The morning was cold and clear, 22 degrees by the bank thermometer, with a moon just past full. Wet waders froze to the hull of the boat as we climbed in after fishing our first run without a strike. We were both casting spey rods: I had my new 13-foot seven weight, and Al had my Sage 9140.

Al Jones and Long Rod There were quite a few hike-in fishermen and a number of boats as we made our way downstream. We stopped in places where the water looked fishy, and found most of our favorite spots occupied. We each had one fish bump our flies, but had not hooked up as we came into the last mile of river above our take out at Trout Creek. One of our favorite runs is there, a stretch of water we call Poacher's Flats because we mistakenly fished there one year after the reservation waters closed. The west side of the river remains open to steelheading after trout season ends at the end of October. We did not realize that the east bank closed to all fishing at that time. Fortunately, it was a fellow fly fisher, not ODFW or the tribal police, who alerted us to that fact.

There were two people in the flats as we approached. We decided to beach the boat upstream, have lunch and coffee, and wait for them to fish through. When they headed downstream, Al stepped in at the head of the run, and I started about halfway down.

A fly that is not in the water will not catch fish. With steelhead, confidence in your fly is what keeps it in the water. (Confidence affects trout fishing as well. The amount of time spend changing flies is usually inversely proportionate to the number of fish caught.) Purple flies seem to work especially well on the Deschutes; my favorite Deschutes fly is one I call the grouse & purple soft hackle. The body is purple flash braid with a purple chenille thorax. The thorax is palmered with a purple feather: schlappen, marabou, hen hackle, or dyed pheasant rump. The fly is finished with a couple of turns of grouse as a collar, and a black head.

Grouse & Purple

I was on my second pass through the run when I got my first strike. Steelhead have hard mouths, and setting the hook in the conventional manner by raising the rod will often fail. Instead, you should keep a small loop of line below your reel hand at all times. When a fish strikes, your release the loop while sweeping your rod tip parallel to the surface of the water and towards the shore. This will pull the fly into the corner of the fish's mouth and, as it turns away and down, the fish will set the hook itself.

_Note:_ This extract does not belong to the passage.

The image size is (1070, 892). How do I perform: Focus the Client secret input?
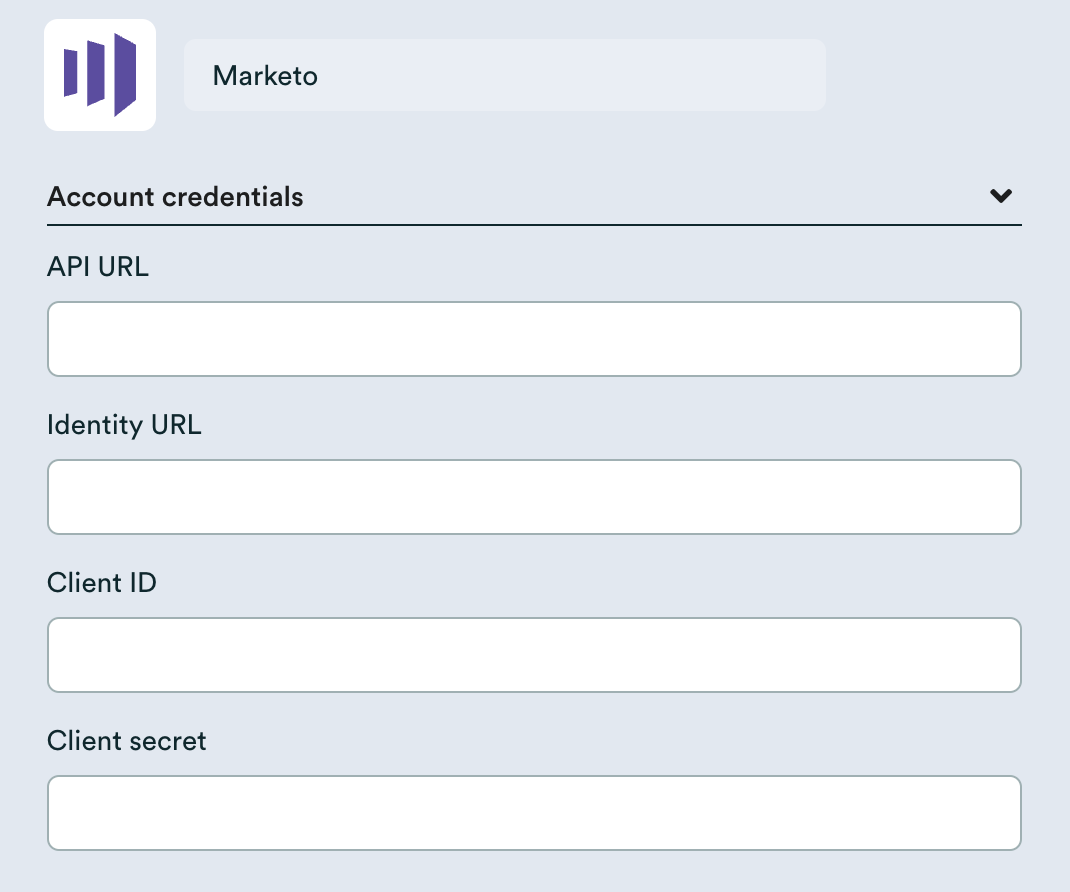(534, 813)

After 8 hours of cast, swing, step, lather, rinse, repeat. . . the hard strike of the fish surprised me, and my trout fishing instincts too over. Up went my rod tip, and, with a shake of its head the steelhead was gone. Muttering under my breath, I stepped downstream and cast again.

Author with Steelhead

A few casts later I had the opportunity to redeem myself. This time the strike was softer, and I was focused on a proper hookset. A bit over 5 minutes later I had landed and dispatched a 22" hatchery buck. As I was landing the fish, another boat drifted past. "Smile, dammit!" the oarsman yelled. The fish had obviously been in the river a while, as it had regained the vivid coloration of a resident rainbow.

The rest of the day was uneventful. By five PM the canyon was in shadow and the chill was returning. We took the boat out at the Trout Creek camp and started back to Madras.

Ranch Gat

Trout Creek Trout Creek is a tributary of the Deschutes that drops down off the Madras plateau and runs through Trout Creek Ranch. The access road parallels the creek for the first mile or so as you leave the river. For years cattle were allowed to graze down to the creek banks, and the damage to the riparian habitat was considerable. Several years ago a local utility purchased Trout Creek Ranch, and fenced off access to the creek from grazing cattle. The results have been remarkable. The creek side riparian zone is now lush and green for much of the year.

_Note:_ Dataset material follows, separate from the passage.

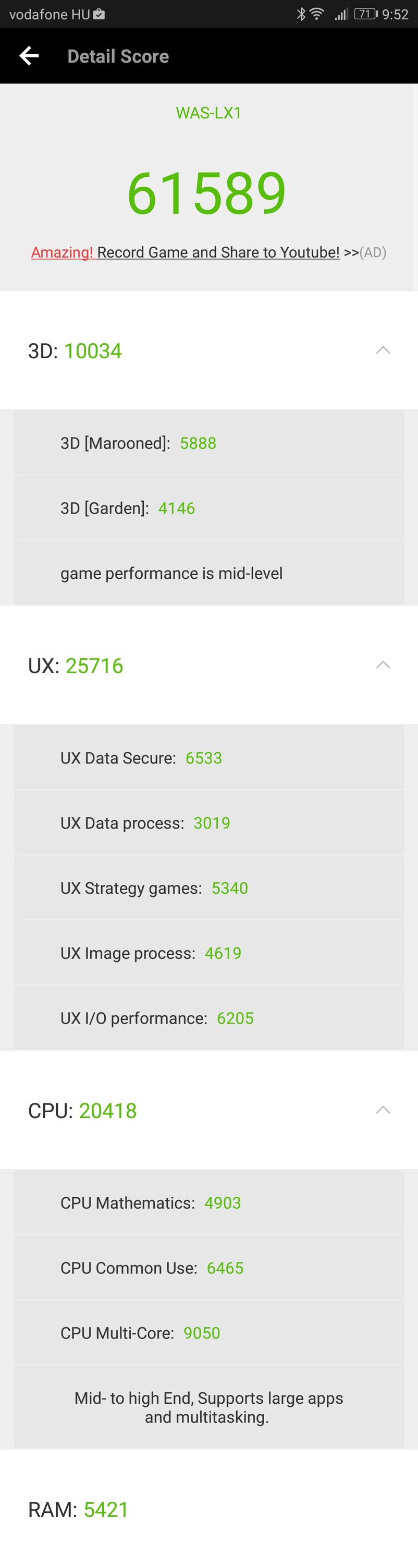Tap the Bluetooth status icon
This screenshot has width=418, height=1568.
[x=301, y=14]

Saturday saw us back on the river early. We launched a bit further downstream. It was the last weekend of trout season, and the last weekend for access to the reservation side of the river. We expected the river to be crowded, and our plan was to get on the oars and get downstream to fish the prime water before the crowds came through. As it turned out, most of our favorite spots were occupied, and we found ourselves back at Poacher's Flat before 8:00 AM. After a cup of coffee to warm us up, we began to fish.

After perhaps fifteen minutes I had another hookup. Once again, the take was subtle and my hook set correct. The fish felt considerably heavier than yesterdays. It neither ran nor jumped, preferring to dog it in deep water. Al came over to help me land the fish. When it finally surfaced, l said "It looks brighter than yesterday's!" I told him that I though it was foul hooked, which turned out to be the case. It also turned out to be one of the larger suckers I have ever caught, perhaps 25 inches long. Yes, it was bright - bright yellow along the belly!

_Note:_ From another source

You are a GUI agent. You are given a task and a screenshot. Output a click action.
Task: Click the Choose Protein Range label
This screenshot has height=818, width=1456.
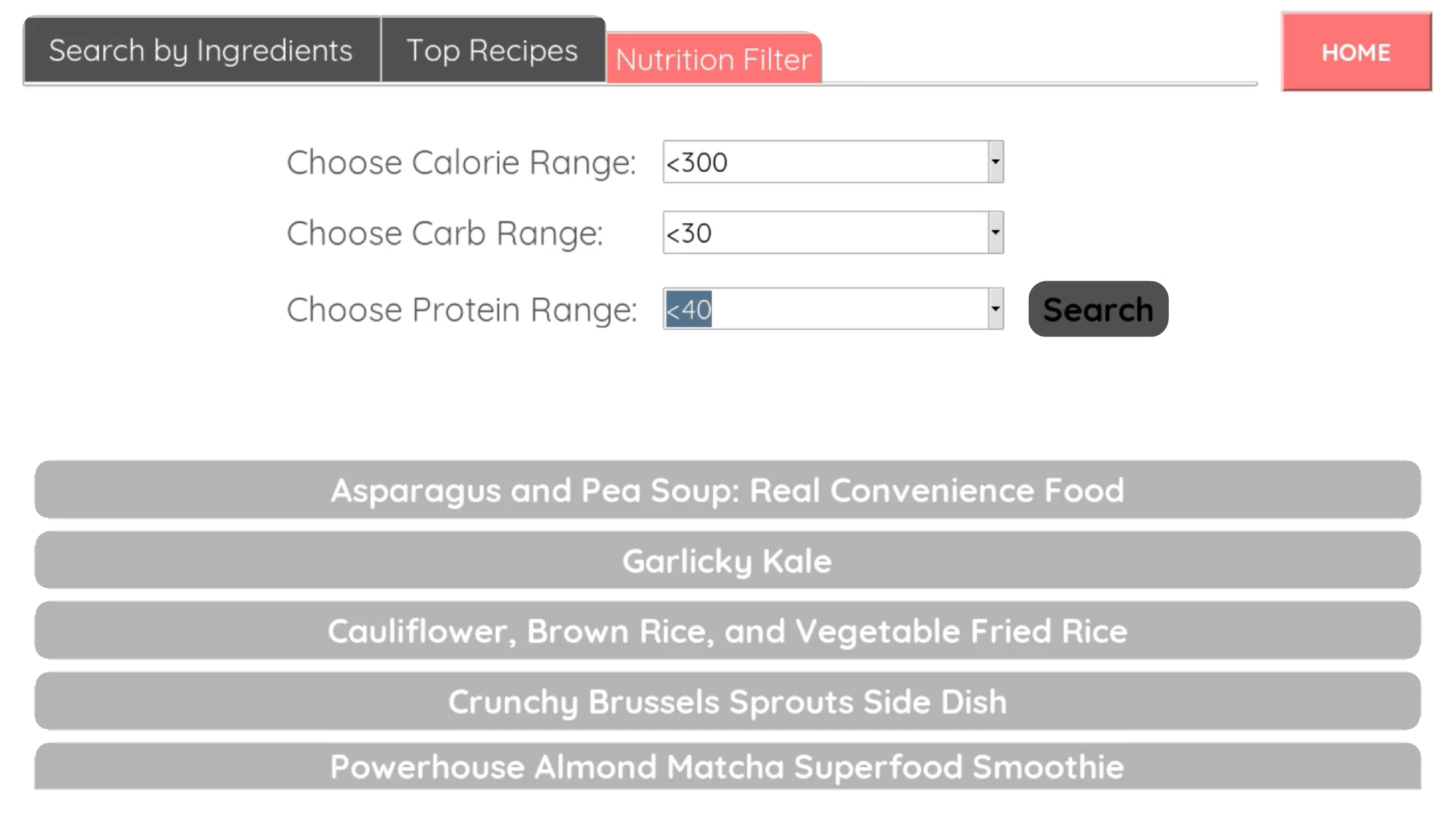click(x=462, y=310)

Disappointed, I released the sucker and resumed fishing. Two casts later, bang! another strike. Unfortunately I was once again unprepared and raised my rod tip to set the hook. The fish ran on me a couple of times before throwing the hook when it broke the water with a strong headshake.

Afternoon mayfly hatch Each afternoon featured a heavy hatch of mayflies at around 1PM. Close inspection revealed to different species of baetis emerging at the same time, despite the warm and sunny weather so unlike what I think of as typical baetis weather. The larger bugs were about a number 18, and yellow-olive in color; the others were considerably smaller, maybe a size 22, with gray-green bodies. Redsides were rising all around us. However, I find it hard to think about trout for weeks after an encounter with a steelhead.

Al missed a couple of strikes that day, and I had a couple of bumps, but we had no more hookups. By 2PM we were off the water so that I could start the 6 plus hour drive back to Washington.

The Trout Creek access road deposits you in the center of the town of Gateway, OR. The rail tracks, remnants of one of the great rail wars of the American West, come out of the canyon here.

Gateway City Hall

Other than the rail line, some cattle ranches, and some hay and alfalfa fields, Gateway is best known for its summertime speed traps to catch boaters in a hurry to get to and from the river. Fortunately, someone in Gateway has a sense of humor. There's a shed on the road through town with the hand painted legend "Gateway City Hall and Morgue" and a sign on the door declaring the occupants to be "Out on Speed Patrol." A bucket next to the shed is labeled "Gateway Fire Department."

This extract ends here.